At this point I’m far enough removed from DC that I only notice specific places of meaning, like the dead Barnes & Noble in Georgetown where I went the first night of my life there, during freshman orientation at GW, when I walked there with a boy, and we bought a copy of Ginsberg’s Howl, and read it together all night. I never saw him again and don’t remember his name. But I never had a life there anyway, not even nascent tendrils of roots; only a useless degree from a school I barely interacted with.

But in Boston I existed, I was a person here, as much as I ever have been, and it’s impossible not to somehow think time will have halted since the day you left. Which, of course, it doesn’t.

It’s been eight years since I lived here, which kind of maybe in that not-so-sweet-spot it’s the same if you don’t pay too much attention, but then suddenly there’s a Target by your old gym? And the Thai place in Cleveland Circle is now only like a block away but weird and decrepit, and you almost don’t want to walk by your old apartments anymore, because there are so many ghosts, so many things that are just a little bit wrong.

This fades, of course — so quickly that you feel a little guilty about it, maybe.  I wrote a poem once, back when I could write poetry: photographs become farewells and descriptions become eulogies. Stay, and the eulogies become descriptions again. Target is no longer the grave of whatever you tangentially remember; it’s just fucking Target. But it’s transitional, and when you never stay anywhere, it doesn’t settle.

But I just question so much my decision to leave, what my life would be had I stayed.
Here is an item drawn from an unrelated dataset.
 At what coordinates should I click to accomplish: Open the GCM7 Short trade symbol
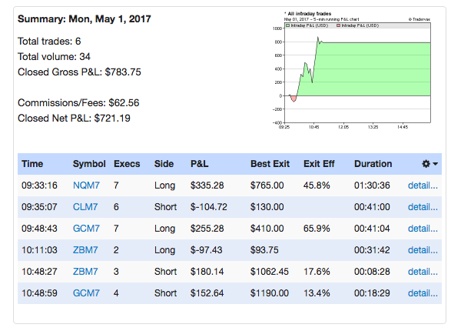86,293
And that’s a vicious rabbithole to wander down too often, it will eat you alive — but it is there. I had a life here, ish, I had a job with benefits — with Prospects — with Room For Advancement — it is conceivable I’d be a real person had I stayed. Maybe I’d have a home, stability, something like relationships – maybe even a career. It does eat me alive, a little bit.

I had hope here, I guess. I had positioned myself on the trajectory I thought I belonged on: prestigious graduate school on scholarship, language, all that shit — like, maybe, maybe, I was okay. What if I had worked through all the things and somehow… something?

But if I hadn’t left, would I have found myself still here, instead of back here sometimes, back in Florida sometimes?

Like — which is better or worse, waking 36 years old in a job you’ve hated since the day you walked in, but sustainable, like a real person — or waking up not knowing if you’ll survive the next year, let alone the rest of your life, but you do things, you go places.

It’s easy to say the latter but it’s hard to do.

I know the answer, of course, but I walk down the streets of this city, and I feel like I’m home, but I can’t stay here because I don’t belong; I turn my palms upwards and I wish I had answers to anything.

I said at the start that this is a blog about depression and how I deal/don’t deal with it. Mostly it’s easier to just post pictures of places and things and people because it’s evidence of my existence. If I hadn’t left Boston I might never have left Boston; I like myself a little more because of the things I’ve done.